What to do ::
In the records below, find the line that contains "How do I perform: Click", then transcribe it and every later line exactly, stopping at the final line.

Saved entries
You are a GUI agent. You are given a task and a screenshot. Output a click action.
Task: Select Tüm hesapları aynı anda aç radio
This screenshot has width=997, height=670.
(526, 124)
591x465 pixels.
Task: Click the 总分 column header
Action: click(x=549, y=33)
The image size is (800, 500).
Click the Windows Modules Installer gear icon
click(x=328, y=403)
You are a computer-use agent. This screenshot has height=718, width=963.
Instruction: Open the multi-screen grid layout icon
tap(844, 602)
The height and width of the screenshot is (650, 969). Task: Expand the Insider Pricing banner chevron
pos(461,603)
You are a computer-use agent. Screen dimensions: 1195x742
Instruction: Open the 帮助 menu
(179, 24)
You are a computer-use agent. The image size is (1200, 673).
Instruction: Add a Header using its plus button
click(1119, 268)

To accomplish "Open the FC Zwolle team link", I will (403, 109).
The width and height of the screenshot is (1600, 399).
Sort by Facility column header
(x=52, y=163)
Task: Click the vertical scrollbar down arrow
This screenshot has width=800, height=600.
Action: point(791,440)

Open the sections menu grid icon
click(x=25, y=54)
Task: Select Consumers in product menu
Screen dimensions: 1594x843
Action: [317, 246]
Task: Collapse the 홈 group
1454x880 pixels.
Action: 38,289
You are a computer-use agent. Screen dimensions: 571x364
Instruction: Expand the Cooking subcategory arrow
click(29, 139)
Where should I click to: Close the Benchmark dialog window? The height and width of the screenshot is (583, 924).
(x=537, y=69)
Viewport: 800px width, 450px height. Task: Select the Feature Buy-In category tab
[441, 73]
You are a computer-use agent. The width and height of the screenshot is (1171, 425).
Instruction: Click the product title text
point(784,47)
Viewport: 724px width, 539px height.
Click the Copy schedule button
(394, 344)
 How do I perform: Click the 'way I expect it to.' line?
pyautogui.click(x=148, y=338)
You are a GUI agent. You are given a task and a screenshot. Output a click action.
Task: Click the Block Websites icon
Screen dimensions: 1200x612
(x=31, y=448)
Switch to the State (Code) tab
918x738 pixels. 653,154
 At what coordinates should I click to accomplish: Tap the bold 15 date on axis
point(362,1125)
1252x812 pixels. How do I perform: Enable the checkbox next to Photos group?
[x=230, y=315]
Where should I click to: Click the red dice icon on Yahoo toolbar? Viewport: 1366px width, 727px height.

Task result ::
 How do I perform: Click the 'way I expect it to.' line?
pyautogui.click(x=148, y=338)
You are a GUI agent. You are given a task and a screenshot. Output a click action.
Task: Click the Block Websites icon
Screen dimensions: 1200x612
(x=31, y=448)
Switch to the State (Code) tab
918x738 pixels. 653,154
 At what coordinates should I click to accomplish: Tap the bold 15 date on axis
point(362,1125)
1252x812 pixels. How do I perform: Enable the checkbox next to Photos group?
[x=230, y=315]
Where should I click to: Click the red dice icon on Yahoo toolbar? Viewport: 1366px width, 727px height.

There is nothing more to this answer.